Go with the dataflow

Dataflow programming is a style that describes your data processing as data flowing through a graph of operations, in contrast to the usual imperative processing style. It invites you to think of data operations as a collection of black boxes, linked together by a runtime which takes care of moving data from one box to the next.

This may sound a little bit like LINQ, which makes it easy to compose set-based operations such as filtering and mapping without worrying about how the data gets from one operator to the next. You might even be reminded of the PowerShell pipeline, which pipes objects between composable commandlets. However, dataflow goes beyond a sequence of operations, allowing for flows to branch and join as required. Dataflow is also typically asynchronous, allowing for data to arrive and begin processing at arbitrary times — in this it’s more like the Reactive Extensions than LINQ.

In .NET 4.5, you can do dataflow programming using the new System.Threading.Tasks.Dataflow DLL. Here’s a quick look.

Dataflow ‘Hello, world’

If there’s one thing everybody hates more than a Fibonacci program, it’s a ‘Hello, world’ program, right? Well, tough. Here it comes.

// Set up the dataflow
var helloifier = new TransformBlock<string, string>(s => "Hello, " + s);
var printer = new ActionBlock<string>(s => Console.WriteLine(s));
helloifier.LinkTo(printer);
 
// Send some data into the dataflow
helloifier.Post("world");
 
Console.WriteLine("Prepare to be wowed");

This program sets up an almost trivial dataflow, consisting of just two blocks, a transform block and an action block. The transform block receives input, performs a transformation on it, and passes the result to its output. It’s the dataflow equivalent of the LINQ Select operator. In this case the transformation is to stick “Hello” on the front of the input. The action block receives input, does something with it, and doesn’t produce any output. In this case the thing it does is print it to the console. The program links the output of the transform block to the input of the action block.

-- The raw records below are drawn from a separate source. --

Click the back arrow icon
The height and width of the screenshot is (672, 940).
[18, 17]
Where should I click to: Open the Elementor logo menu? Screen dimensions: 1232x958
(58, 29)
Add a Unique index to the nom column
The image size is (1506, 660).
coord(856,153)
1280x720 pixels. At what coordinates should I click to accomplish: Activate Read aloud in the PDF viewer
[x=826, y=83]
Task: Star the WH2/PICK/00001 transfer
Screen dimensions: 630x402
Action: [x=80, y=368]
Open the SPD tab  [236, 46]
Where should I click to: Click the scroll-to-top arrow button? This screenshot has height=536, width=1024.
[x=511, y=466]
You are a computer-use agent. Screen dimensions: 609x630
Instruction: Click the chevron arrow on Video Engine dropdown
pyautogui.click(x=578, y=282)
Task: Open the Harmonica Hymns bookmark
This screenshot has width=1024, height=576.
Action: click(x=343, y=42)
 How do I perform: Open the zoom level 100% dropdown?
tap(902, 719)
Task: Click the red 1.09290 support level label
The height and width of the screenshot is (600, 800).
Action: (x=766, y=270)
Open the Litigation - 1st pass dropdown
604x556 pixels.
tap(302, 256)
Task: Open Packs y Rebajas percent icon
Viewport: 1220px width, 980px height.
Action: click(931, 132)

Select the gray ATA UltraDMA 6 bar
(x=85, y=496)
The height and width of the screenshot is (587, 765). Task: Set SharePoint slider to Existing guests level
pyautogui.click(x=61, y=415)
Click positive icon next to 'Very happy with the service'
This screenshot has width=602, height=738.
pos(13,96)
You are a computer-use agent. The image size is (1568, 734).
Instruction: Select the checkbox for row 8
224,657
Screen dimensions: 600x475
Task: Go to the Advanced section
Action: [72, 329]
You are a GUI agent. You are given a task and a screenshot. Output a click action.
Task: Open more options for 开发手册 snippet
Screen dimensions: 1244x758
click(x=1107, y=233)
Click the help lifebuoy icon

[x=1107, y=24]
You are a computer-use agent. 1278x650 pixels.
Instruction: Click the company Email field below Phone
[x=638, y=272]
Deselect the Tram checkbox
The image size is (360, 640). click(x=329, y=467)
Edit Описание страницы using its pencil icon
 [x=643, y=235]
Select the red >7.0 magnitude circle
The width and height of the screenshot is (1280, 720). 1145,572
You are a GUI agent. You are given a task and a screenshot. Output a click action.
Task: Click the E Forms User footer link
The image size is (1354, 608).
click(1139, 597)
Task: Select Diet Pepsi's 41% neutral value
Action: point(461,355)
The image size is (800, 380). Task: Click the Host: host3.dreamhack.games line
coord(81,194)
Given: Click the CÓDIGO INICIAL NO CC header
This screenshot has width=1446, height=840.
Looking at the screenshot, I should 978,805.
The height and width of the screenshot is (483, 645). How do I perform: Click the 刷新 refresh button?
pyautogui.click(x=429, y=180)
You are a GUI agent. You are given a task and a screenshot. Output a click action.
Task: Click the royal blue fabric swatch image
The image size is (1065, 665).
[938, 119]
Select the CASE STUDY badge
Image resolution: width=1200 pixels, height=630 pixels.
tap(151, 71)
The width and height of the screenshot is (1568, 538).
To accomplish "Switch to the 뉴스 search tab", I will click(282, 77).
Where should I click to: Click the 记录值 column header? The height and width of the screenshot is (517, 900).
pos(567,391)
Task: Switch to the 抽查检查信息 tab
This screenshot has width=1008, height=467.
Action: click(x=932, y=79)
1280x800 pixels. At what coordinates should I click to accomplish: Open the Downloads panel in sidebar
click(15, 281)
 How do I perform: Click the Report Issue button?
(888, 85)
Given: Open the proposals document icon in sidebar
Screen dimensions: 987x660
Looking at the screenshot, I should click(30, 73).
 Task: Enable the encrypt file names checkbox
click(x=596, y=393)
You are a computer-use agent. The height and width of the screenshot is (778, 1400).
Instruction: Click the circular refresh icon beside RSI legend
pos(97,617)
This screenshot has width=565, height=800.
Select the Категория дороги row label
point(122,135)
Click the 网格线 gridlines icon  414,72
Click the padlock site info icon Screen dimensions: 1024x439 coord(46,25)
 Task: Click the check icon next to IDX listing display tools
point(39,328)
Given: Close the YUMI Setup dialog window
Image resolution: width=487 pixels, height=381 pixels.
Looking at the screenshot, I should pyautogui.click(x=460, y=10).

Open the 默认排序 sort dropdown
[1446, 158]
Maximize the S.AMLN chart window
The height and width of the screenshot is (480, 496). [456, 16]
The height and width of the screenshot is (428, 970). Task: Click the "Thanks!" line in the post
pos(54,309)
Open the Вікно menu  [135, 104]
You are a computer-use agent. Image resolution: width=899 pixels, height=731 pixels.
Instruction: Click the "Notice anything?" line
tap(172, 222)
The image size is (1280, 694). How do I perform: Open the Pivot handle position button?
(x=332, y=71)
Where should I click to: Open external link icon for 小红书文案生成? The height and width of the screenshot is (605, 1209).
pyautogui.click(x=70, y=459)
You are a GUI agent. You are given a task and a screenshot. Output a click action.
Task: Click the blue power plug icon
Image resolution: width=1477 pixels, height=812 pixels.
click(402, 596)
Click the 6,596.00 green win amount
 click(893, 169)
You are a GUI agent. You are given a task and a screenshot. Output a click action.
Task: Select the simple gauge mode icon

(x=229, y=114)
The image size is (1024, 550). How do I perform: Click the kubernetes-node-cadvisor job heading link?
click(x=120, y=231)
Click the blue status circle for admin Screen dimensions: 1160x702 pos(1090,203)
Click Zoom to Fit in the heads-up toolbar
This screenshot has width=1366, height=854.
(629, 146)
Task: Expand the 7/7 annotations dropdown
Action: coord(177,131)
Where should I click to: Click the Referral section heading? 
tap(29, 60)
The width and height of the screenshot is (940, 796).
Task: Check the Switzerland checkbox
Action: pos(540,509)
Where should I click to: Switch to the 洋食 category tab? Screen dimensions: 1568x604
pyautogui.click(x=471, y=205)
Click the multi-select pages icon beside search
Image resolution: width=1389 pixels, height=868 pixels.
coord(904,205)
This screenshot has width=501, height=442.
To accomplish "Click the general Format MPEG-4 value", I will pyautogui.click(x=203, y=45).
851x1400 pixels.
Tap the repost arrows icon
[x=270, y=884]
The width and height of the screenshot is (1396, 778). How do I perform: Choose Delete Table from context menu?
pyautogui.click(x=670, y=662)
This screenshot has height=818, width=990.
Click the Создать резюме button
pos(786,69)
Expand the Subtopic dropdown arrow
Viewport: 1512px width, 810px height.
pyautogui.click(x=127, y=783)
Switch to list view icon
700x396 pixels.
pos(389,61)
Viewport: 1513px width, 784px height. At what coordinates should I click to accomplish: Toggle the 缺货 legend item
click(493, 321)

Next, the program posts some data into the dataflow — specifically into the transform block, since that’s where our flow begins. Post is asynchronous, so it returns immediately, allowing the next statement to run. (You can also use SendAsync, which returns a Task object you can await on to know when the block consumed your input — this can be handy if you’re throwing a lot of data at a block.) Meanwhile the the dataflow kicks off in the background. First the transform block runs, producing the output “Hello, world”; then this output is passed via the link to the action block, which dumps this to the console. So the output is:

Prepare to be wowed
Hello, world

Notice that the Console.WriteLine in the main program ran before the one in the action block.

Dataflow is parallel

Obviously, dataflow isn’t terribly exciting for one message with trivial processing. Things start to hot up though when you have multiple data items or heavier processing needs. In this case dataflow will automatically parallelise the processing. You can control this using the ExecutionDataflowBlockOptions.MaxDegreeOfParallelism setting. In this example, I simulate CPU-bound operations in my transform and action blocks:

static void Busy() {
  for (int i = 0; i < 1000000000; ++i) { }
}
 
var bustagut = new ExecutionDataflowBlockOptions { MaxDegreeOfParallelism = 4 };
 
var helloifier = new TransformBlock<string, string>(
  s => { Busy(); return "Hello, " + s; },
  bustagut);
var printer = new ActionBlock<string>(
  s => { Busy(); Console.WriteLine(s); },
  bustagut);

When I pump a dozen or so messages into this on a quad-core machine, Task Manager shows me getting full value for money out of my CPU!

Dataflow is push-friendly

You’ll have noticed that I initiated the dataflow by calling Post (or SendAsync) to submit a data item into a block. This is different from LINQ’s “pull” model. In LINQ, data processing is initiated when I ask for a result. This means dataflow is well suited to applications where data items are coming in unpredictably — for example, handling items coming in from a network or message queue — or even, heaven forbid, a user interface.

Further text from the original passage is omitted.